Hannah is a recent graduate of Duke University, where she majored in history and religion. She is an avid Tumblr user and tweets regularly. Lately, she has also been blogging about the Jesus Movement.
Everything Hannah said, plus a bit more.
It’s easy these days to read the quote, double-up our fists, and shout ‘gnosticism’ in a fit of anxious rage. The reaction understandable and one that I have at many times shared.
However, I want to double-underline Hannah’s nuance above: Not all dualisms are intrinsically bad, and we should be open to the possibility that Scripture affirms some of its own. Paul can speak, for instance, comfortably about a gap between the “outer self” and the “inner self,” between the seen and the unseen, the transient and the eternal. Such language has historically been attached to the conception of the “soul,” and in that sense comes close to MacDonald’s line above.

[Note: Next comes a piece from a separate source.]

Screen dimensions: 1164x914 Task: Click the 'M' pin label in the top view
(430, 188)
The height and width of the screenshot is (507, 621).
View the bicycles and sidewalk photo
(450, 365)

Which is simply to say, we should be careful not to simply be reactionary against uncareful statements like the above. Theology is ever in danger of reductionism, and it’s ever possible that our own contemporary reaction against the concept of the soul is too deflationary an account of human persons.

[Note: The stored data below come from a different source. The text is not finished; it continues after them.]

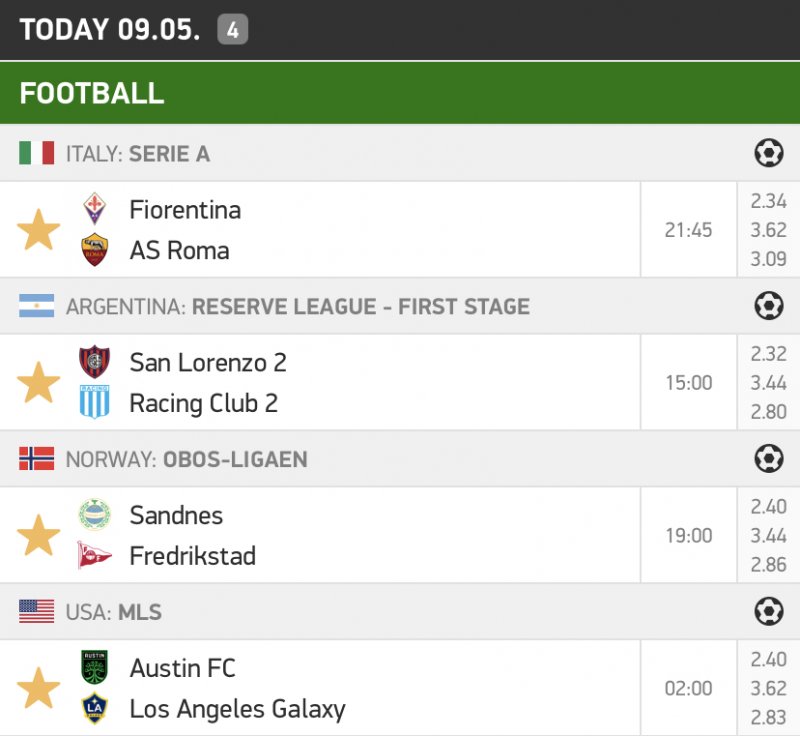Click the match count badge showing 4
Image resolution: width=800 pixels, height=736 pixels.
tap(232, 30)
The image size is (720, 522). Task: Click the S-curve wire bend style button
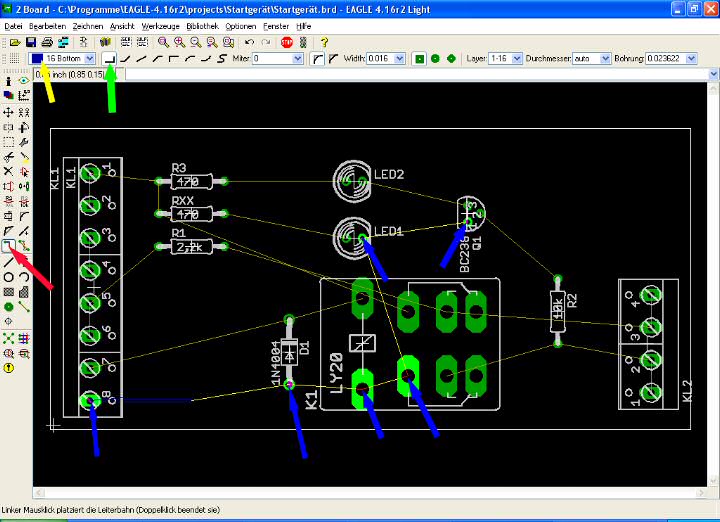[221, 59]
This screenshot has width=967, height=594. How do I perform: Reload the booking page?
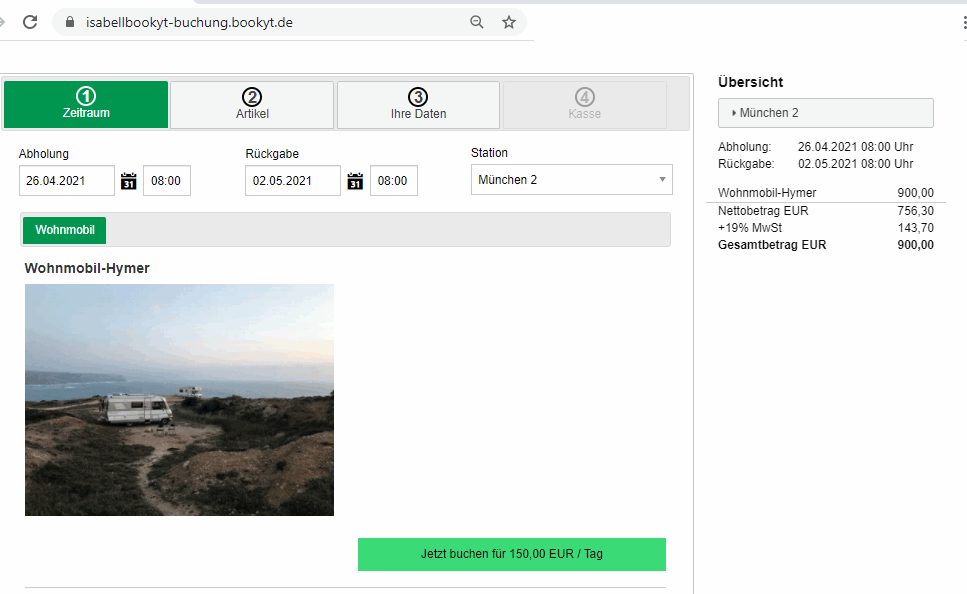(x=30, y=21)
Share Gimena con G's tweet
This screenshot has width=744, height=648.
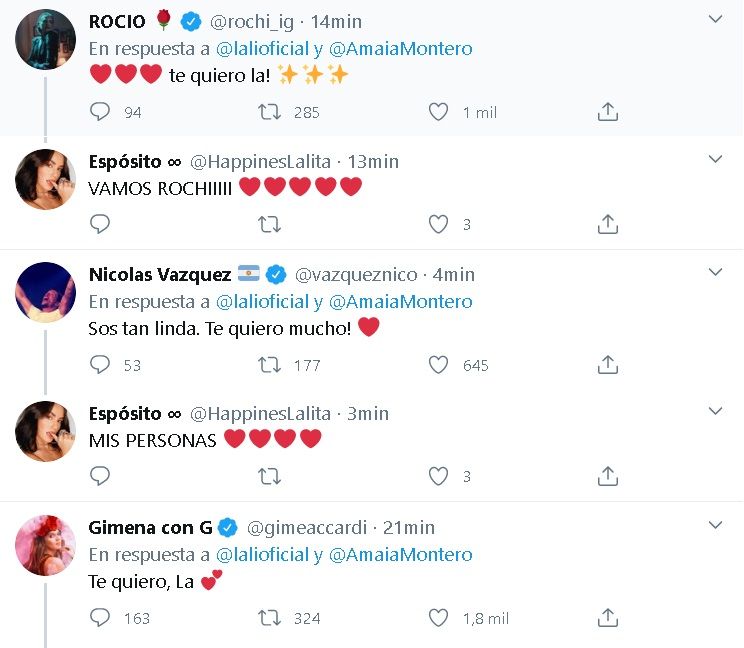(607, 618)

That said, out of context–which is how the legions of people who pass it around Facebook and Twitter generally see it–the quote really does express a stunted vision of the human person in light of the resurrection. My own intuition is to say something along the lines of, “You are a body. But you’re a soul too. And your human flourishing is contingent upon being a soul-bodied thing.”
At any rate, if you’re a writer, pastor, blogger, or anyone who is looking to for a good C.S. Lewis quote to invest your work with a little more authority…you’ll now have to turn elsewhere. You’re welcome, internet.

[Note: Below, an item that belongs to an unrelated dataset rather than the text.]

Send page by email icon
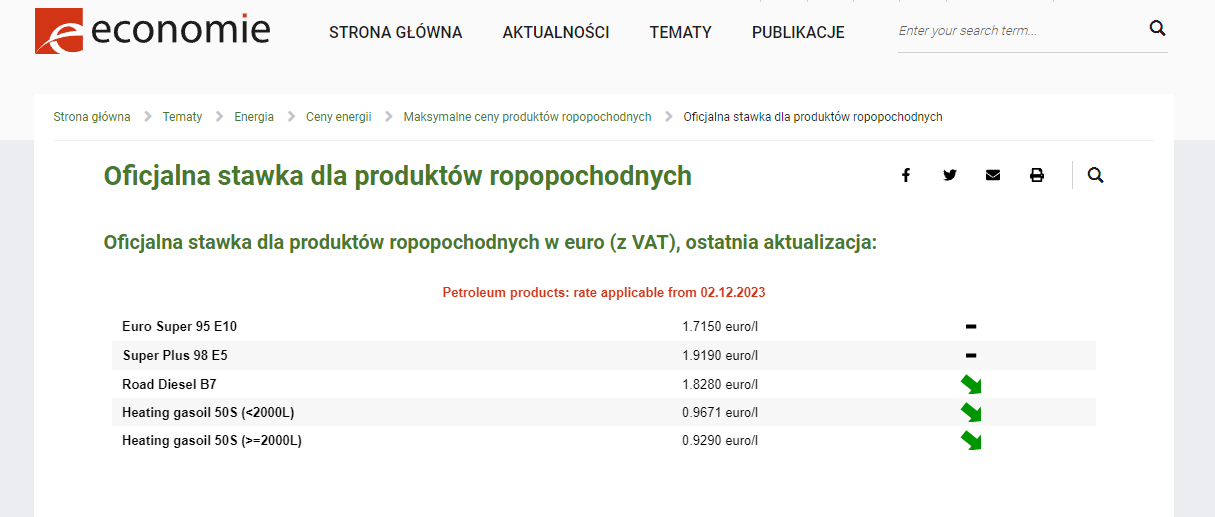1215x517 pixels. (x=992, y=175)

–Matthew Lee Anderson, Lead Writer at Mere-O and author of Earthen Vessels: Why our Bodies Matter to our Faith
Update: Mere-O reader Eric Eekhoff put the following in the comments as well.
A brief Google Books search came up with the book Plain Words to Children by William Walsham How. It dates to at least 1876.
“What a wonderful thing the soul is, children! You cannot see it: you cannot hear it: you cannot touch it. Yet you know it is there. You do not want any proof that you have a soul. You are as sure of that as that you have a body. It tells you itself.
Now I think I am wrong, after all, in saying that you have a soul. Ought I not to say, youare a soul? Is not the soul really yourself? In truth, my children, it is the soul that has a body, not the body that has a soul; for the soul is greater surely than the body, and will last when the body is laid aside in death.”
At any rate, if you find other old parallels through Google Books or elsewhere, please let us know in the comments below.
Update two: One more reason to think that Lewis probably never said the above. In God in the Dock, he says: ”And as image an apprehension are in organic unity, so, for a Christian, are human body and human soul.” ”Organic unity” seems quite a bit stronger than suggesting that the soul simply “has” a body, which I take as one more small piece of evidence that the above quote runs against the grain of his thought, at least without further clarification and explanation.